▸ RECORDS FOR THE TASK

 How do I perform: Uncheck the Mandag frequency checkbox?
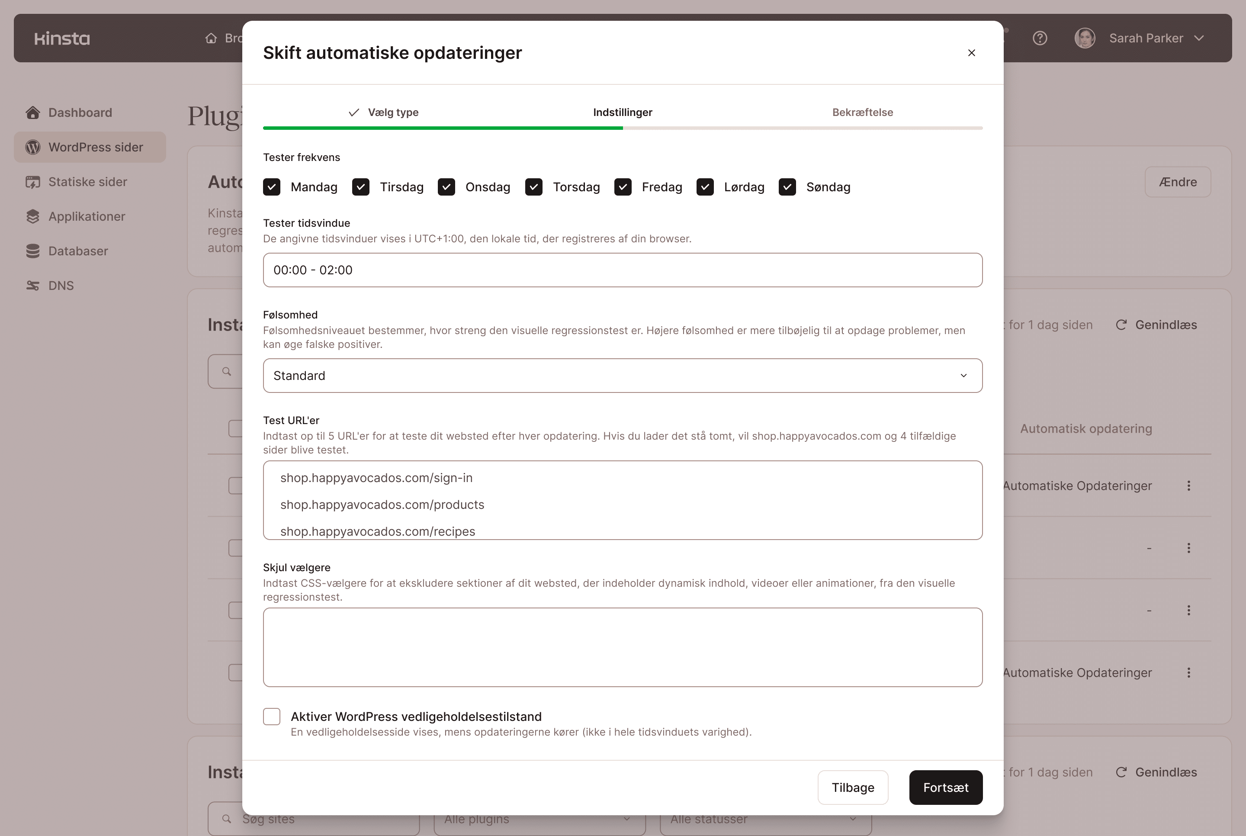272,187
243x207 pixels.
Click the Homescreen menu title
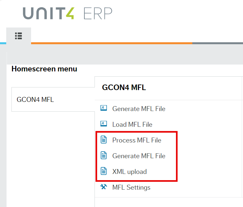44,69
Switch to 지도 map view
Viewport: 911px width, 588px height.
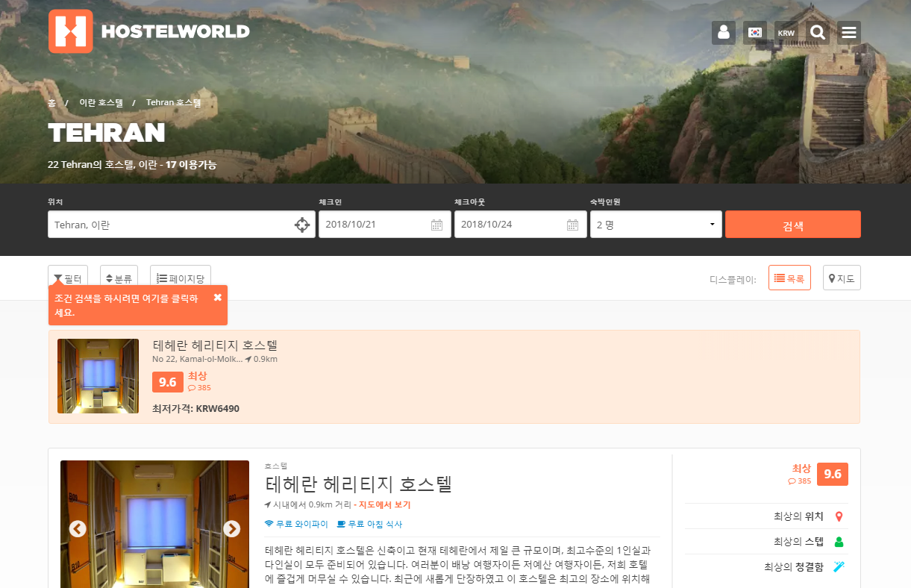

==

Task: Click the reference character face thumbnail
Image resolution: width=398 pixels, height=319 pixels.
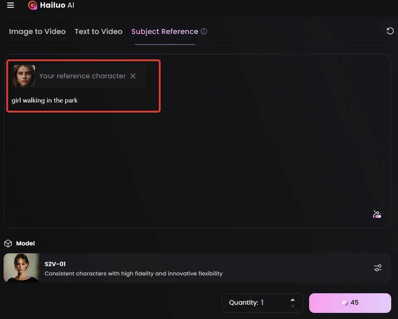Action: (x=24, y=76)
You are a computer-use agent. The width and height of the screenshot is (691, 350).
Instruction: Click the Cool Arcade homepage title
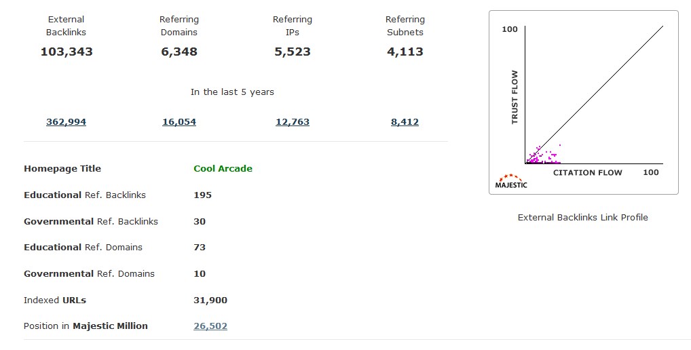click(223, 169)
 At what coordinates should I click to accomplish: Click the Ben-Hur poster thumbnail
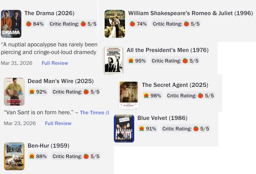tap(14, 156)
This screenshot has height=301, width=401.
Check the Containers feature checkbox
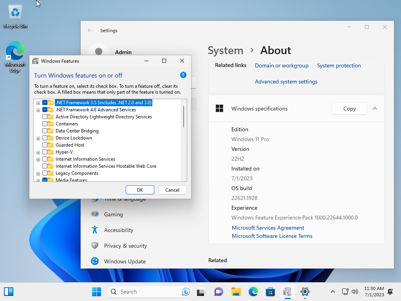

▸ BRIEF
Reproduce word for word, with pictures dropped, only the part of the material above that opens with the line containing "Click the Homescreen menu title" and closes with the line containing "Viewport: 911px width, 588px height.".

▸ WRITTEN ANSWER
Click the Homescreen menu title
44,69
Switch to 지도 map view
Viewport: 911px width, 588px height.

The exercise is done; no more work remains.